Buone notizie per gli artigiani italiani: presto sarà aperto un nuovo canale per accedere a prestiti del microcredito grazie all'accordo tra Artigiancassa e PerMicro.

PerMicro è una società specializzata, appunto, nell'erogazione di microprestiti: l'obiettivo dichiarato dall'istituto, partecipato da Bnl, è quello di creare occupazione e inclusione sociale attraverso l'erogazione di finanziamenti a persone cosiddette "non bancabili", escluse cioè dai tradizionali canali del credito per insufficiente storia creditizia o per mancanza di garanzie (per esempio per lavoro precario).

Grazie all'intesa, a partire dal 2014, gli artigiani che non possono accedere a prestiti per le vie tradizionali potranno quindi essere dirottati da Artigiancassa su PerMicro. Le opportunità offerte sono state dettagliate da Corrado Ferretti, presidente della società, nel corso del Jasmine Workshop ospitato negli scorsi giorni dalla Fondazione Cariplo a Milano, un appuntamento per approfondire i modelli di business del microcredito in Europa.

Essendo prestiti con una maggiore rischiosità, i finanziamenti del microcredito presentano un tasso di interesse maggiore di quelli standard, che nel nostro paese si aggira intorno al 9%.

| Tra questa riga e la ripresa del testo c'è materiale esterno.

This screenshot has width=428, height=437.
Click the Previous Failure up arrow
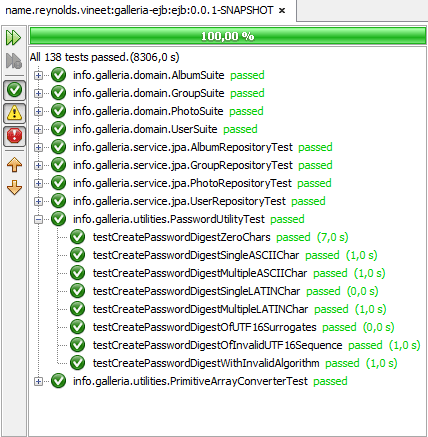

Si tratta di un'opportunità importante per le imprese e per la crescita del paese intero, ma l'Italia in questo ambito, come purtroppo in molti altri, si dimostra indietro rispetto agli altri paesi europei. Da noi, ha sottolineato Ferretti nel corso del workshop, "non esiste ancora un contesto giuridico. Siamo ancora in attesa della lista degli operatori riconosciuti. Eppure circa l'11% della popolazione non è bancabile". E solo nel 2013, gli 850 progetti finanziati tramite microcredito da PerMicro hanno permesso di creare ben 1.105 nuovi posti di lavoro.